Staff also gave mixed feedback, we heard good examples of how direct payments had made a difference to people’s lives, for example, one staff member told us a person they had supported had gone on to write a book and access further education due to their direct payment. Staff also told us there were challenges due to differing ways of working between the social care and the finance team. This was described as 'working separately' and caused delays and mixed messages for people with care and support needs, who use direct payments. Therefore, more could be done to consistently promote good quality and ongoing access to information, advice and support to use direct payments to improve people’s control about how their care and support needs are met. Senior leaders recognised the need to ensure staff are supported with clear information and accessible formats to aid communication with people about the use of direct payments.

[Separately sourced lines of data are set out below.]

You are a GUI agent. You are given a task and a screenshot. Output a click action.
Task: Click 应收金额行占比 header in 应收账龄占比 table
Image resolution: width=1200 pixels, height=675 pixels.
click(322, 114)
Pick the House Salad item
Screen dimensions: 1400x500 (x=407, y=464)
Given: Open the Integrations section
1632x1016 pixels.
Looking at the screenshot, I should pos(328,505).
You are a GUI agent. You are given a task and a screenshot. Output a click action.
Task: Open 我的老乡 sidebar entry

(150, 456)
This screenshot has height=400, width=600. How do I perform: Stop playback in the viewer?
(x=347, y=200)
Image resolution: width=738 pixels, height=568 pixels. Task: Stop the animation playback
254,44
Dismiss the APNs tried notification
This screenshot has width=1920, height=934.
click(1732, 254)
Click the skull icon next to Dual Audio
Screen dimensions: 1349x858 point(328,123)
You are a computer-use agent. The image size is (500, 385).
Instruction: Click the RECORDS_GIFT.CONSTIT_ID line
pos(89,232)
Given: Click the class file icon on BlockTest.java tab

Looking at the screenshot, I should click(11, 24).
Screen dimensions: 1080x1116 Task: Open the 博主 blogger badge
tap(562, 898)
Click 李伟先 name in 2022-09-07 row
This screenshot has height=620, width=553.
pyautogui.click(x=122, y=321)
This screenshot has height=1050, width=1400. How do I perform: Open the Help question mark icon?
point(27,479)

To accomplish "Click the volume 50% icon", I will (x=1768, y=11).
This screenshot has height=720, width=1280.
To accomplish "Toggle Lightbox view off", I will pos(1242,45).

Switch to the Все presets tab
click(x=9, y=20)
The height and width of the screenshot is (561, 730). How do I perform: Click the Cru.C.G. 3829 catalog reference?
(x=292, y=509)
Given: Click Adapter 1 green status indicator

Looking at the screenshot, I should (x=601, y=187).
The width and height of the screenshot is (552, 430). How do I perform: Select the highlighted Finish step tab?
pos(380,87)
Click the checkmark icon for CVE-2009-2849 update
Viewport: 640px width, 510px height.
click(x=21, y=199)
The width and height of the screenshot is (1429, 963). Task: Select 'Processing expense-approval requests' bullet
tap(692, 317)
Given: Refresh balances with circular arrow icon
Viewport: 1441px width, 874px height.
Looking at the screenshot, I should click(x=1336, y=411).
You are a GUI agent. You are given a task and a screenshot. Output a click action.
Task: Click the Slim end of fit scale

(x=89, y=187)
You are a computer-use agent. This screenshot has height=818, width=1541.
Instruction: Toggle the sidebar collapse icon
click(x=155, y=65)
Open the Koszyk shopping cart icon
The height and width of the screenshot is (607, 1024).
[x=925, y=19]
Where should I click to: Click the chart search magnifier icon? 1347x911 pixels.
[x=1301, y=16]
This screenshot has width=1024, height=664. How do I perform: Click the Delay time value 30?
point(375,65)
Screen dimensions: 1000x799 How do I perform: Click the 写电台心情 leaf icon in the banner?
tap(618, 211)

In June 2024, the local authority reported 339 people accessed direct payment services, and between July 2023-June 2024, 79 people ended their direct payment. Of the 79 people who ended their direct payment, 49 people received an alternative service provision instead of a direct payment; whereby 26 people moved to a commissioned home care provider, 19 people moved to a care home, 2 people moved to extra care housing and 2 people were supported with shared lives placements. Senior leaders told us people with higher-level care and support needs tended to access direct payments, therefore, they said some people will eventually require increased care and support alternatively provided by a care home. Where people moved on to homecare support, this was said to be often related to carer breakdown for various reasons, such as personal assistants often being family members. Staff said there had been issues with the support for families managing direct payments budgets therefore people would instead be directed to brokers to manage the funds. Staff also told us about successful matching of people’s needs with PAs, and how PA recruitment had improved with targeted efforts at schools and colleges and increasing the monthly PA sign-up rate. However, there remained to be challenges with PA recruitment particularly in rural areas of North Somerset and in relation to competing roles and rate disparities between self-employed and employed PAs.